A version of this post first appeared at National Geographic, and references my piece, Grunge on the Ganges, at The New York Times’ Latitude blog.

Varanasi, India — A couple years ago, one of India’s leading industrial houses announced a revolutionary new household filter that would for the first time bring affordable, safe drinking water to millions of homes. The Tata Swach combines the inexpensive carbon of burnt rice husks with silver nano-particles to kill and remove deadly microbes including cholera, E coli, and the rotavirus.

The Swach doesn’t need electricity or running water. Unlike some filters sold in the United States, the Swatch’s filter bulb cuts off the flow of water when it’s exhausted, meaning it’s impossible to drink unclean water that’s passed through a spent filter. (There’s no risk in drinking unfiltered water in New York or Denver, but it’s a different story in India, where waterborne diseases kill as many as half a million children each year.)

And it’s hugely affordable: The unit costs less than $20 and monthly filter replacements are just $7.

More than a million of these filters have been sold since 2009, and it’s not hard to imagine the public health benefits that will follow. More Indian companies are jumping into the low-cost filter business, which could push prices even lower.

This Indian success story, however, can also be seen as a thin bit of cover for the country’s scandalously poor public services.

In the West, there is often a suspicion of municipal water. In my hometown, families spend good money to filter water that’s rigorously tested each day. Even worse, they pay for bottled water that often comes from the same city mains as the local tap water.

Indians need to filter and boil their water because the stuff their government sends them is often poisonous. This was driven home last month when, during a seven-day boat journey down the Ganges, I came across a jaw-dropping sight: A sewage pipe pouring waste into the river just upstream of a water pumping station that in turn sent the dirty water right back into people’s homes.

With no one else looking out for their health, individual households take on the burden and financial cost of what is clearly one of the basic jobs of government.

William Nanda Bissell, in his 2010 book “Making India Work,” describes the economic activity generated by these gaps in governance as “forced consumption.” The money Tata and other companies earn from innovations like the Swach is money that Indian families could have saved or spent on education, housing, health care or, God forbid, culture and entertainment. The massive investment required to deliver clean water to Indian households is still less than the total amount being spent by hundreds of millions of families to do the job at home –- and of the work and school hours and health expenses lost to waterborne diseases.

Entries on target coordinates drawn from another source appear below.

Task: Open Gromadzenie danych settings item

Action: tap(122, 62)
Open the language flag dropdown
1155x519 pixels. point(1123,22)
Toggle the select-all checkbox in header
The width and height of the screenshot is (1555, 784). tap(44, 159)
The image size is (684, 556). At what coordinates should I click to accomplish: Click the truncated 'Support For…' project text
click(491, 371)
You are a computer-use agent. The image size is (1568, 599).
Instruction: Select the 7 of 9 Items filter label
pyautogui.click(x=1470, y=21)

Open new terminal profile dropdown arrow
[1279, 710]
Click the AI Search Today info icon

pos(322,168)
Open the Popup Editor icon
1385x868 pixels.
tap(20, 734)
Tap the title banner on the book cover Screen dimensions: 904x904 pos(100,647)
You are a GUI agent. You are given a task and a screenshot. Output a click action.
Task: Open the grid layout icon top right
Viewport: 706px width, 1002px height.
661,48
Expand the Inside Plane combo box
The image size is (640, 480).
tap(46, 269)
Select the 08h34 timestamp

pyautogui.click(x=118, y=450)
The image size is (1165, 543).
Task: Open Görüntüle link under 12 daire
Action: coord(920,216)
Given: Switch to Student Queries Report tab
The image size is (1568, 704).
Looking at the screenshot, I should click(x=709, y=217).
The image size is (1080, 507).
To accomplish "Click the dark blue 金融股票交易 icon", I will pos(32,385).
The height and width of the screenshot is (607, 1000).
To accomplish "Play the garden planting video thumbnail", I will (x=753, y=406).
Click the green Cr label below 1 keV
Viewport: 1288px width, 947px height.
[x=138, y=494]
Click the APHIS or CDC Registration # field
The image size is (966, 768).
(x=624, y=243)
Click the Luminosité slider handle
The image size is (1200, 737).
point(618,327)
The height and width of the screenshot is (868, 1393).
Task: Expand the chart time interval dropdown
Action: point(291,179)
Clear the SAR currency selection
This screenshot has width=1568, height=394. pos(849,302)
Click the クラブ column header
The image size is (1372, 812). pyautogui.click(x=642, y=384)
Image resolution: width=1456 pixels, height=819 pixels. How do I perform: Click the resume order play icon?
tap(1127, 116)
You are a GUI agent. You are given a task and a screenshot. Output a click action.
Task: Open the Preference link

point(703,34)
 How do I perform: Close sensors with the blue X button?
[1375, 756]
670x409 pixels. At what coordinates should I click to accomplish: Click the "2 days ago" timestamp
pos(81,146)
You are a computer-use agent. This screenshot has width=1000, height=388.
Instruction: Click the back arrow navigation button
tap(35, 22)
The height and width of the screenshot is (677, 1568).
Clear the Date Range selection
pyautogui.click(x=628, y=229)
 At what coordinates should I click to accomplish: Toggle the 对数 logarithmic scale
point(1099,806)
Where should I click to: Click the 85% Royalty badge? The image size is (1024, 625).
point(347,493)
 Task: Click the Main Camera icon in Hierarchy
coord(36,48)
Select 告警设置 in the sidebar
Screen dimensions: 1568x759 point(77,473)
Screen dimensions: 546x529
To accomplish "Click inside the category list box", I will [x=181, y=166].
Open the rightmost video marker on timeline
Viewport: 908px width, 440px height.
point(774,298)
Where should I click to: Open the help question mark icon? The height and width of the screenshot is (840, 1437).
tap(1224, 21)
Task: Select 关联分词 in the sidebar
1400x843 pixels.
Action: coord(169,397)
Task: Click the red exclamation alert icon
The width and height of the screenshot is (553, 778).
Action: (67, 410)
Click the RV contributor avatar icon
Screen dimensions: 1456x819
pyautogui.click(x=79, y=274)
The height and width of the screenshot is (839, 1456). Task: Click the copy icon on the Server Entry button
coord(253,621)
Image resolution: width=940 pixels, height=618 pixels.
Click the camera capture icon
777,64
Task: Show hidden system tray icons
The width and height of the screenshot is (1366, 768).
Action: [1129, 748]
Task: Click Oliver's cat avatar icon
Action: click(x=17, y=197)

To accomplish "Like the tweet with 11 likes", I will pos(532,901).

According to a new report by the Delhi-based Center for Science and the Environment, India’s cities are drowning in their own waste due to poor planning and administration. “Every city was the same old story,” Souparno Banerjee, lead researcher on the 3 ½ year effort, told the Wall Street Journal. “It had devastated its surface water, it was depleting its ground water and it had no plan for managing its water or wastewater.”

Speaking with the Journal, the Center’s director, Sunita Narain, asks some disturbing questions:

“Is it a reflection of the caste system of Indian society, where removing waste was someone else’s business? The business was untouchable. Certainly it was unspeakable. Or is it a reflection of the current governance systems, where water and waste are government business and, within that, it is the sole business of a lowly water and sanitation bureaucracy?”

“Or is it simply a reflection of Indian society’s extreme arrogance — our belief we can fix it all as and when we get rich?”

Dan Morrison is a journalist and author of The Black Nile.